Source records:
□ □ □ □

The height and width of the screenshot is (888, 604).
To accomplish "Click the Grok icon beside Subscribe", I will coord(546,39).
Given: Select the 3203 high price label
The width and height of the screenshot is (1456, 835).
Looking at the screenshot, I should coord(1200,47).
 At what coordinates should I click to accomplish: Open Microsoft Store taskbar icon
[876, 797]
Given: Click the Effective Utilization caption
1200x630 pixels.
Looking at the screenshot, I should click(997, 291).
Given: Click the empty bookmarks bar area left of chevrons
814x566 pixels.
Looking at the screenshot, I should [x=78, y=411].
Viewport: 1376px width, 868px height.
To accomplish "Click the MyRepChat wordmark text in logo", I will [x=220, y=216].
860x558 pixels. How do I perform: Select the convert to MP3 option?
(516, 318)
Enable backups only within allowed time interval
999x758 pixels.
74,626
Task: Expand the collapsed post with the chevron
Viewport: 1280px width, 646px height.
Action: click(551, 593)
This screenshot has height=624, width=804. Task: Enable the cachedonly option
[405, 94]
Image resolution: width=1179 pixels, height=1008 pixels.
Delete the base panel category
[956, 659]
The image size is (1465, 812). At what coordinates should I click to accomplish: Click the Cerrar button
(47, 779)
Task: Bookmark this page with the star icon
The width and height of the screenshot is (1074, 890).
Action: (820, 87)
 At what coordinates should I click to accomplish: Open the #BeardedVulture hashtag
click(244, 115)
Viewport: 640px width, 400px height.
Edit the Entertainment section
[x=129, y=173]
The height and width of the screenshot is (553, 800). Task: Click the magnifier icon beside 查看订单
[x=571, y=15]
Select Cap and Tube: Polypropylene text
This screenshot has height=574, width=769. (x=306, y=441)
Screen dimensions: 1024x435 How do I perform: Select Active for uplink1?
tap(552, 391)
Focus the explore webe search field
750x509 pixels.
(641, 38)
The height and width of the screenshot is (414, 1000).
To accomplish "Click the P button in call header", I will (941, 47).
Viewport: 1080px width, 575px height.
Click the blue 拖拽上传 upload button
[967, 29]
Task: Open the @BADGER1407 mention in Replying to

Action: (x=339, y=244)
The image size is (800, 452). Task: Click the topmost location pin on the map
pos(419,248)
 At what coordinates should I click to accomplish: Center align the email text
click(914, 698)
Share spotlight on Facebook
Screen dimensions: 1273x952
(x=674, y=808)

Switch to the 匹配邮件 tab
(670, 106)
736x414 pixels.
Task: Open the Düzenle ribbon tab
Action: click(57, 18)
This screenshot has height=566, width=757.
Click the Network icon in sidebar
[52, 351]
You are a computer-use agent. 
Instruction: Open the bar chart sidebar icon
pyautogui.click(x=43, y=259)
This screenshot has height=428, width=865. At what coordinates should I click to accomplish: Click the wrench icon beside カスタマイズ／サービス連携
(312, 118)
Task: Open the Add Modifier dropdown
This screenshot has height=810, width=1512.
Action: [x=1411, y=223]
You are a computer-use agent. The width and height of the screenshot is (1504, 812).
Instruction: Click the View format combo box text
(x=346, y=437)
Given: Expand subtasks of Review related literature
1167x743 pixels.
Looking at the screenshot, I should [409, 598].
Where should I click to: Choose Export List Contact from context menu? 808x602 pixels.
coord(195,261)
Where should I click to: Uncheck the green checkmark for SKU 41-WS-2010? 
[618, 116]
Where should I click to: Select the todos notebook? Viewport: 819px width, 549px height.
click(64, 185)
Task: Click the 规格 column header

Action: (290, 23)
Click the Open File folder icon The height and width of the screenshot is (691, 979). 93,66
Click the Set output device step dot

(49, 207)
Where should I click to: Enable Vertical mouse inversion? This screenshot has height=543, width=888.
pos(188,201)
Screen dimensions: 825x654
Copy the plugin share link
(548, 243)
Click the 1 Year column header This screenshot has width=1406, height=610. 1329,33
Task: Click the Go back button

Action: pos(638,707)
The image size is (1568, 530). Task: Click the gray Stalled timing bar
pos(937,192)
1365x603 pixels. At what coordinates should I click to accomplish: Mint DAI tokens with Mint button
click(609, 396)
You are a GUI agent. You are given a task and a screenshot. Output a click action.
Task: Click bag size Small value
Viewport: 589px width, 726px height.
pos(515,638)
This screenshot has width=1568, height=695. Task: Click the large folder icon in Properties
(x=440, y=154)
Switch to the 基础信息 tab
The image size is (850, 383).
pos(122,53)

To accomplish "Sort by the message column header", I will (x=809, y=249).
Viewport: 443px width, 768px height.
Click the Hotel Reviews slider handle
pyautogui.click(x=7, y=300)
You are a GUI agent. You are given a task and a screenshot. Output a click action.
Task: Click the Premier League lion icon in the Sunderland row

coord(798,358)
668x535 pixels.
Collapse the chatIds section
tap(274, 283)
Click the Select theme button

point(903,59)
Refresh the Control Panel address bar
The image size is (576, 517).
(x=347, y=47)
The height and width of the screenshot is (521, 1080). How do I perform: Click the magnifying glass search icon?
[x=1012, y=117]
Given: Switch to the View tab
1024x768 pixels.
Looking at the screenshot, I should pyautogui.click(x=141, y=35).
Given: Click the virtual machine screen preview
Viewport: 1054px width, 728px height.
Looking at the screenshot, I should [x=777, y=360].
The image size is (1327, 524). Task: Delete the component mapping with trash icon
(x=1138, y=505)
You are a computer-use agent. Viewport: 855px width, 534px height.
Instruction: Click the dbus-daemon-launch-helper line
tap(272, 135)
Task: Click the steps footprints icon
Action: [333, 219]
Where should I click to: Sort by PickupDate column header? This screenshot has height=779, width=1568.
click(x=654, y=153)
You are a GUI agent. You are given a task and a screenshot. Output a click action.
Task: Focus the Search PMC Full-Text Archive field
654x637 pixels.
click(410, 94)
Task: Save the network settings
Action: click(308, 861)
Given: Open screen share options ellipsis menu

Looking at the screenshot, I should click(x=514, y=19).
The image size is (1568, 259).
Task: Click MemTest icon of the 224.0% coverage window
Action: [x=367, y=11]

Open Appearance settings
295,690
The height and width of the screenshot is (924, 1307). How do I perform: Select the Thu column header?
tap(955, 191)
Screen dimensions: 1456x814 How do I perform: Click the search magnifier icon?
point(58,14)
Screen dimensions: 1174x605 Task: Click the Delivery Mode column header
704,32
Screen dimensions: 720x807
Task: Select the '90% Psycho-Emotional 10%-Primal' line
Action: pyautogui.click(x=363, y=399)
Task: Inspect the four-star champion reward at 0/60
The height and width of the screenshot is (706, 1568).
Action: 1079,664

□ □ □ □

Exercise aim: Every entry should be reproduced exactly, with no part omitted.

Answer space:
The height and width of the screenshot is (888, 604).
To accomplish "Click the Grok icon beside Subscribe", I will coord(546,39).
Given: Select the 3203 high price label
The width and height of the screenshot is (1456, 835).
Looking at the screenshot, I should coord(1200,47).
 At what coordinates should I click to accomplish: Open Microsoft Store taskbar icon
[876, 797]
Given: Click the Effective Utilization caption
1200x630 pixels.
Looking at the screenshot, I should click(997, 291).
Given: Click the empty bookmarks bar area left of chevrons
814x566 pixels.
Looking at the screenshot, I should [x=78, y=411].
Viewport: 1376px width, 868px height.
To accomplish "Click the MyRepChat wordmark text in logo", I will [x=220, y=216].
860x558 pixels. How do I perform: Select the convert to MP3 option?
(516, 318)
Enable backups only within allowed time interval
999x758 pixels.
74,626
Task: Expand the collapsed post with the chevron
Viewport: 1280px width, 646px height.
Action: click(551, 593)
This screenshot has height=624, width=804. Task: Enable the cachedonly option
[405, 94]
Image resolution: width=1179 pixels, height=1008 pixels.
Delete the base panel category
[956, 659]
The image size is (1465, 812). At what coordinates should I click to accomplish: Click the Cerrar button
(47, 779)
Task: Bookmark this page with the star icon
The width and height of the screenshot is (1074, 890).
Action: (820, 87)
 At what coordinates should I click to accomplish: Open the #BeardedVulture hashtag
click(244, 115)
Viewport: 640px width, 400px height.
Edit the Entertainment section
[x=129, y=173]
The height and width of the screenshot is (553, 800). Task: Click the magnifier icon beside 查看订单
[x=571, y=15]
Select Cap and Tube: Polypropylene text
This screenshot has height=574, width=769. (x=306, y=441)
Screen dimensions: 1024x435 How do I perform: Select Active for uplink1?
tap(552, 391)
Focus the explore webe search field
750x509 pixels.
(641, 38)
The height and width of the screenshot is (414, 1000).
To accomplish "Click the P button in call header", I will (941, 47).
Viewport: 1080px width, 575px height.
Click the blue 拖拽上传 upload button
[967, 29]
Task: Open the @BADGER1407 mention in Replying to

Action: (x=339, y=244)
The image size is (800, 452). Task: Click the topmost location pin on the map
pos(419,248)
 At what coordinates should I click to accomplish: Center align the email text
click(914, 698)
Share spotlight on Facebook
Screen dimensions: 1273x952
(x=674, y=808)

Switch to the 匹配邮件 tab
(670, 106)
736x414 pixels.
Task: Open the Düzenle ribbon tab
Action: click(57, 18)
This screenshot has height=566, width=757.
Click the Network icon in sidebar
[52, 351]
You are a computer-use agent. 
Instruction: Open the bar chart sidebar icon
pyautogui.click(x=43, y=259)
This screenshot has height=428, width=865. At what coordinates should I click to accomplish: Click the wrench icon beside カスタマイズ／サービス連携
(312, 118)
Task: Open the Add Modifier dropdown
This screenshot has height=810, width=1512.
Action: [x=1411, y=223]
You are a computer-use agent. The width and height of the screenshot is (1504, 812).
Instruction: Click the View format combo box text
(x=346, y=437)
Given: Expand subtasks of Review related literature
1167x743 pixels.
Looking at the screenshot, I should [409, 598].
Where should I click to: Choose Export List Contact from context menu? 808x602 pixels.
coord(195,261)
Where should I click to: Uncheck the green checkmark for SKU 41-WS-2010? 
[618, 116]
Where should I click to: Select the todos notebook? Viewport: 819px width, 549px height.
click(64, 185)
Task: Click the 规格 column header

Action: (290, 23)
Click the Open File folder icon The height and width of the screenshot is (691, 979). 93,66
Click the Set output device step dot

(49, 207)
Where should I click to: Enable Vertical mouse inversion? This screenshot has height=543, width=888.
pos(188,201)
Screen dimensions: 825x654
Copy the plugin share link
(548, 243)
Click the 1 Year column header This screenshot has width=1406, height=610. 1329,33
Task: Click the Go back button

Action: pos(638,707)
The image size is (1568, 530). Task: Click the gray Stalled timing bar
pos(937,192)
1365x603 pixels. At what coordinates should I click to accomplish: Mint DAI tokens with Mint button
click(609, 396)
You are a GUI agent. You are given a task and a screenshot. Output a click action.
Task: Click bag size Small value
Viewport: 589px width, 726px height.
pos(515,638)
This screenshot has width=1568, height=695. Task: Click the large folder icon in Properties
(x=440, y=154)
Switch to the 基础信息 tab
The image size is (850, 383).
pos(122,53)

To accomplish "Sort by the message column header", I will (x=809, y=249).
Viewport: 443px width, 768px height.
Click the Hotel Reviews slider handle
pyautogui.click(x=7, y=300)
You are a GUI agent. You are given a task and a screenshot. Output a click action.
Task: Click the Premier League lion icon in the Sunderland row

coord(798,358)
668x535 pixels.
Collapse the chatIds section
tap(274, 283)
Click the Select theme button

point(903,59)
Refresh the Control Panel address bar
The image size is (576, 517).
(x=347, y=47)
The height and width of the screenshot is (521, 1080). How do I perform: Click the magnifying glass search icon?
[x=1012, y=117]
Given: Switch to the View tab
1024x768 pixels.
Looking at the screenshot, I should pyautogui.click(x=141, y=35).
Given: Click the virtual machine screen preview
Viewport: 1054px width, 728px height.
Looking at the screenshot, I should [x=777, y=360].
The image size is (1327, 524). Task: Delete the component mapping with trash icon
(x=1138, y=505)
You are a computer-use agent. Viewport: 855px width, 534px height.
Instruction: Click the dbus-daemon-launch-helper line
tap(272, 135)
Task: Click the steps footprints icon
Action: [333, 219]
Where should I click to: Sort by PickupDate column header? This screenshot has height=779, width=1568.
click(x=654, y=153)
You are a GUI agent. You are given a task and a screenshot. Output a click action.
Task: Focus the Search PMC Full-Text Archive field
654x637 pixels.
click(410, 94)
Task: Save the network settings
Action: click(308, 861)
Given: Open screen share options ellipsis menu

Looking at the screenshot, I should click(x=514, y=19).
The image size is (1568, 259).
Task: Click MemTest icon of the 224.0% coverage window
Action: [x=367, y=11]

Open Appearance settings
295,690
The height and width of the screenshot is (924, 1307). How do I perform: Select the Thu column header?
tap(955, 191)
Screen dimensions: 1456x814 How do I perform: Click the search magnifier icon?
point(58,14)
Screen dimensions: 1174x605 Task: Click the Delivery Mode column header
704,32
Screen dimensions: 720x807
Task: Select the '90% Psycho-Emotional 10%-Primal' line
Action: pyautogui.click(x=363, y=399)
Task: Inspect the four-star champion reward at 0/60
The height and width of the screenshot is (706, 1568).
Action: 1079,664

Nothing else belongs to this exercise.